Что это даёт? Да возможность продавать не только заготовки для мечей и сабель, а уже готовое оружие, которое и стоит значительно дороже. А там, когда кричное железо покупать начнём, его можно будет «облагораживать» разными легированными сталями, из которых шестерёнки в автомобильных агрегатах делаются. Заодно и невыбитый при проковке шлак всплывёт. В общем, появится возможность делать из говна конфетку.

Да что там легирование? Простое добавление древесного угля в тигель позволит превратить низкоуглеродистое кричное железо в сталь или, если просчитаться с дозировкой угля, в чугун. И не надо будет маяться с науглероживанием кузнечными методами, переводя металл в окалину. Отличный «прибор»! Если позволит плавить хотя бы полтора кило металла, то за одну плавку можно будет отливать готовую заготовку-полосу для будущего меча, а таких плавок за день можно несколько штук провести, поставить изготовление качественных сабелек на поток. Из никудышного сырья, между прочим.

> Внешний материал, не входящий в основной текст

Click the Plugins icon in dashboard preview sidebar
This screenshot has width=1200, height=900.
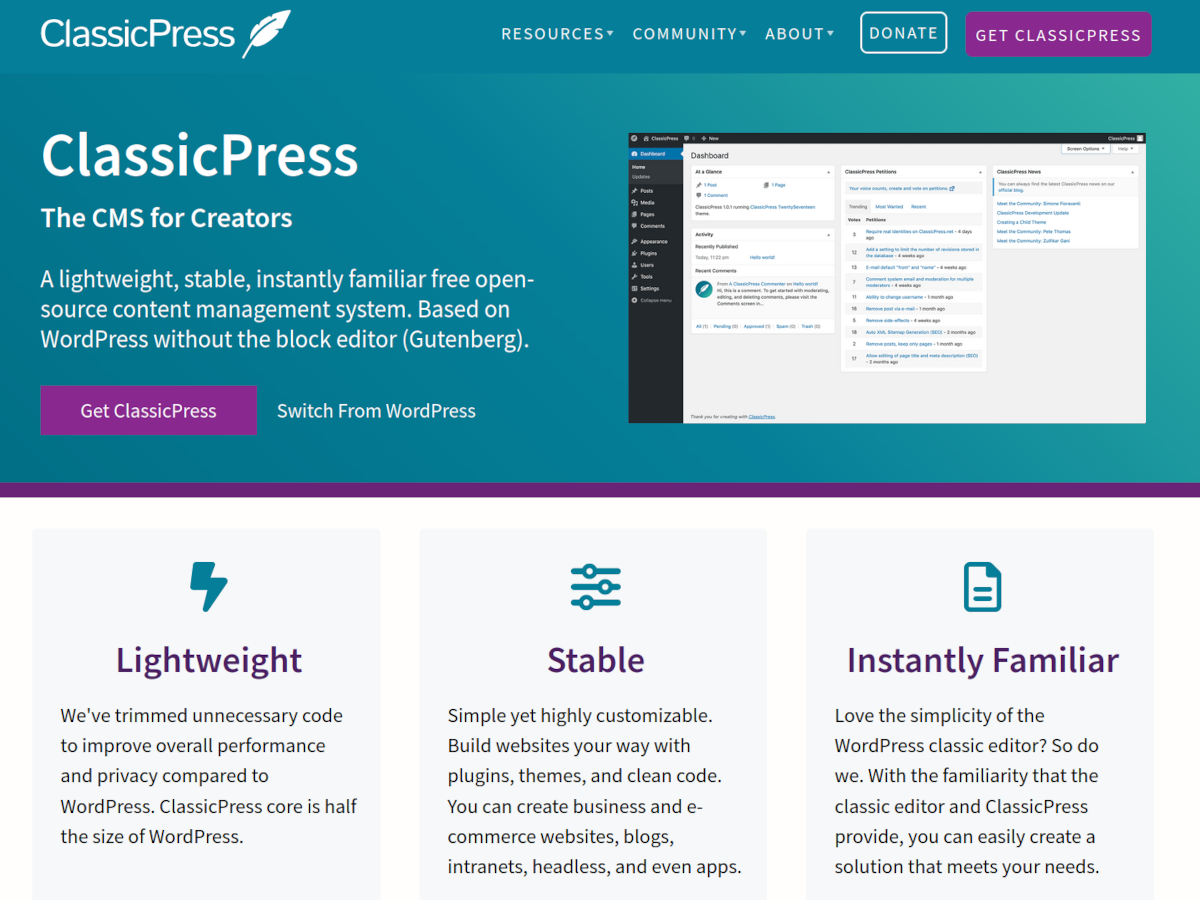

Конечно, подобная заготовка потребует дополнительной кузнечной работы. Но есть механический молот, который бьёт куда сильнее молотобойца, ударяет чаще и точность удара выше, чем у человека. Так что, по прогнозу Барбарина, их Серой крепости очень даже светит стать центром высококачественной оружейной промышленности домонгольской Руси.

Домонгольской… А что будет, когда эти клятые монголы на неё нагрянут? Будет ли кому после их нашествия продавать всё то оружие, производство которого они сейчас запускают «в серию»? Что-то не очень спешат русские князья, включая курского Юрия Святославича, на землях которого стоит Серая крепость, налаживать отношения с теми, кто уже доказали, что могут тех монголов бить.


32

Похоже, жалобы откупщика на «наглецов» и «смутьянов», обосновавшихся на самой границе Курского княжества, стали бесплатной рекламой для выходцев из двадцать первого века. Поскольку не прошло и двух недель с отъезда Шестака, как с севера появился ещё один небольшой купеческий караван. Возглавлял его мордвин Прошка, мелкий, чернявый и жуликоватый тип, живущий в городке Донков Рязанского княжества.

Торговаться Прошка начал с того, что заломил цены, втрое превышавшие те, по которым отдал товары курский коллега.

— Согласен! — ухмыльнулся Андрон. — Заготовки мечей да ножи отдаю на вес серебра, готовое оружие — на вес золота.

У купчика глаза на лоб полезли.

— За что ж цена такая?

— А сейчас увидишь.

Пока бегали на склад за монгольским хуягом да цепляли его на бревно, поставленное стоймя, один из охранников каравана переснарядил стрелу бронебойным наконечником, выкованным и закалённым из добротной высокоуглеродистой стали в крепостной кузнице. Дважды щёлкнула тетива лука, и Минкин поманил Прошку к «мишени». Охранник хитрил, посылая стрелу со своим наконечником в костяную пластинку, а с предложенной к покупке, в одну из железных, также имевшихся на доспехе. Да вот только получилось так, что сталь их ХХ века пробила преграду и застряла в бревне, а у той, которой он пользовался, лишь самый-самый кончик торчал с обратной стороны пластины.

— Неужто золота за такой товар пожалеешь? Я за твоё мелкое зерно, что ты по цене меди продаёшь, денег не жалею…

— А чего это оно мелкое? — возмутился рязанец.

И Андрон кивнул одному из сопровождающих.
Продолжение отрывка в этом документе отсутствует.